Вот этот-то перерожденный человек, вот этот социальный человек, вот этот-то «Человек» должен быть велик в индивидууме, чтобы личность могла стать великим поэтом. Это первое условие. Оно целиком выполняется Некрасовым. Его лиризм горяч, горек, величествен, глубок. Это прекрасная душа. И, кроме того, те большие чувства, которыми он заражает нас, суть чувства, которые были бесконечно необходимы для роста русской общественности и которые необходимы еще и сейчас, ибо задачи, стоявшие перед русской разночинческой, крестьянской общественностью 70-х и 60-х годов, еще стоят и перед пролетарской общественностью 20-х годов нового века.
Но этого еще мало для того, чтобы быть великим художником. Можно представить себе великую душу, полную прекрасных страстей и ярких мыслей, но неспособную передать их в образах, словно порван провод, замыкающий ток между душой автора и душой читателя, можно быть Рафаэлем без рук.
Ничего подобного у Некрасова. Его произведения как нельзя больше адекватны его мысли. С самого начала он всем понятен, все его подхватывают, все его прочитывают, все его заучивают наизусть, все его поют, даже вплоть до грамотного крестьянства. Заметьте, никогда не жаловался Некрасов, как Тютчев, что «мысль изреченная есть ложь». Совсем другая трагедия Некрасова. Он часто жалуется, что стихи его недостаточно правдивы. В каком смысле? В том, что жизнь его не стоит на высоте его проповеди, а не в том смысле, что проповедь его не стоит на высоте его замысла.
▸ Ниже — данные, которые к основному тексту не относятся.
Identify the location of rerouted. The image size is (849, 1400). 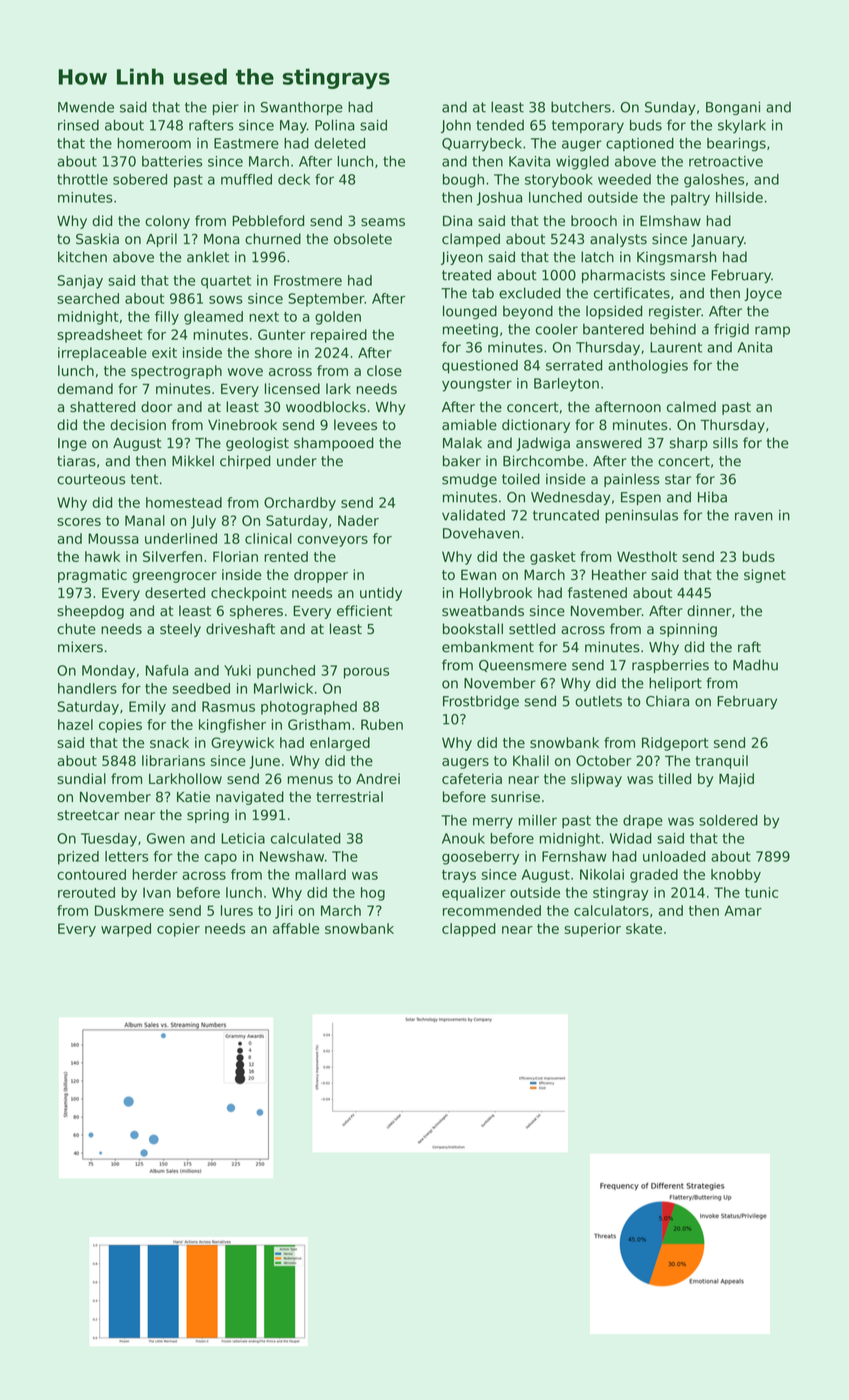
(86, 892).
Стихи Некрасова недостаточно гладки? А кто сказал, что гладкость стиха есть непременно достоинство? Кто это доказал, что об ужасах жизни народа надо непременно писать гладкими стихами? Разве от прозы художника требуется не то, чтобы весь ритм ее соответствовал содержанию? Разве не велик художник, проза которого задыхается, прыгает, падает вместе с содержанием, о котором он повествует, и разве стихи не должны быть именно такими? Разве надо зализывать до степени салонной акварели портреты чудовищной действительности? Какие это пустяки! Если бы стихи Некрасова были более вылощены, более мелодичны, то это действовало бы как ложь. Если человек о смерти своей матери рассказывает, соблюдая все правила синтаксиса и стилистики, то это произведет на всех впечатление чудовищного лицемерия или бессердечия. То, что сам Некрасов принимал за неуклюжесть своего стиха, было поистине только его суровостью. Неуклюж он потому, что тема его неуклюжа, потому, что он искренен, неуклюж потому, что мощен. И было бы жалко, если бы в нем хотя бы на гран было менее этой неуклюжести. Но зачем же тогда не проза, а стихи?